Ricordate la regola del “non intervistare qualcuno che ti piace perché non è professionale”? Ecco. Ahem. Facciamo finta di nulla. Vi dirò solo che sto per parlarvi di un musicista che ascolto da dieci anni. Uno di quelli che non ha mai pubblicato un album in Europa finora perché… oddio, perché c’era una serie di sfighe sotto che condensarle è difficile. Ma io e il mio amico Massimo li compravamo dagli americani via ebay, smezzandoci le spese di spedizione.

Fu proprio quel mio amico che me lo fece conoscere dicendo che ok, aveva trovato un cantante bravissimo di un gruppo chiamato Ours, ma che aveva un nome troppo tamarro. Si chiamava Jimmy Gnecco. Dissi subito, anzi, eravamo in chat su ICQ, che sì, ecco, il nome non invogliava. Mi passò questo mp3 con la connessione che andava ancora lentissima e dopo 30 minuti mi arrivò il file di questo ragazzo qui che aveva una voce incredibile. Penso ancora che se esiste una voce che può dare l’esistenza di Dio questa è quella di Jimmy.

Vi dirò solo che quando sono arrivata nell’ufficio milanese dove l’ho intervistato avevo fatto le scale di corsa, perché in ritardo. E aprendo la porta l’ho trovato lì seduto sorridente sul divano e ho pensato “oddio, e ora come parlo? che gli dico? ricordo solo grugniti in dialetto toscano, ommadonna”. Ma ce l’ho fatta.

Chi è Jimmy Gnecco? Cantante solista degli Ours. Nel 2001 – grande anno per molte produzioni – esce con la Dreamworks il loro primo album ufficiale, che si chiama Distorted Lullabies. Con pezzi incredibili come Fallen Souls, Drowning, e altri. Rolling Stone lo recensisce e gli piace e tutti si chiedono come mai questi ragazzi sconosciuti abbiano pubblicato con una così grande etichetta ma non facciano il botto. Esce anche poi il secondo album che si chiama Precious. Ma da lì una serie di eventi: già l’11 settembre 2001 gli Ours volevano iniziare un tour promozionale in Europa “ma eravamo appena atterrati in Spagna” mi dice Jimmy nella mezz’ora di intervista “ci siamo resi conto che tutto quello che potevamo fare non ne valeva la pena, c’era una cosa molto più grande di noi in atto, una tragedia di dimensioni mondiali”.

- [Esercizio scritto 1]
Secondo l'estratto, qual è il titolo del primo album ufficiale degli Ours?
- [Esercizio scritto 2]
Per favore, ricopia dall'estratto il passo che va da "Ricordate la regola" fino a "spese di spedizione.".
Usa soltanto l'estratto come fonte.

- [Dati forniti]
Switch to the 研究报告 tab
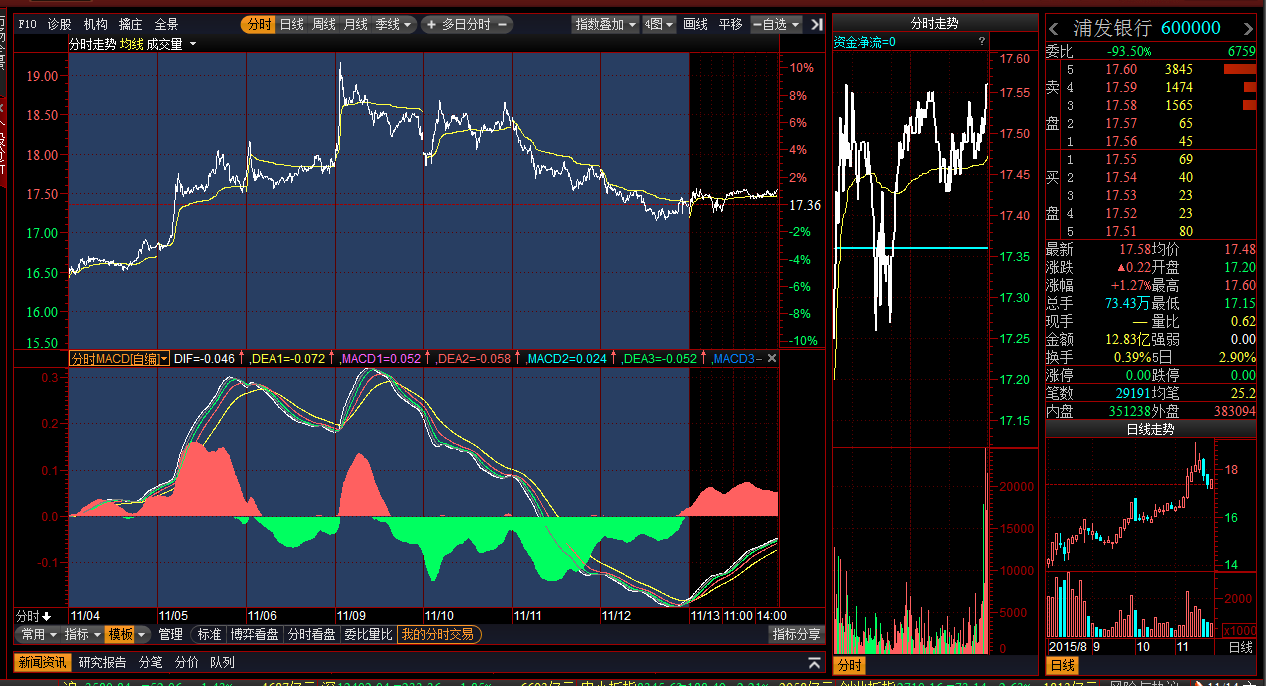This screenshot has height=686, width=1266. (103, 662)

- [Risultato 1]
Distorted Lullabies.

- [Risultato 2]
Ricordate la regola del “non intervistare qualcuno che ti piace perché non è professionale”? Ecco. Ahem. Facciamo finta di nulla. Vi dirò solo che sto per parlarvi di un musicista che ascolto da dieci anni. Uno di quelli che non ha mai pubblicato un album in Europa finora perché… oddio, perché c’era una serie di sfighe sotto che condensarle è difficile. Ma io e il mio amico Massimo li compravamo dagli americani via ebay, smezzandoci le spese di spedizione.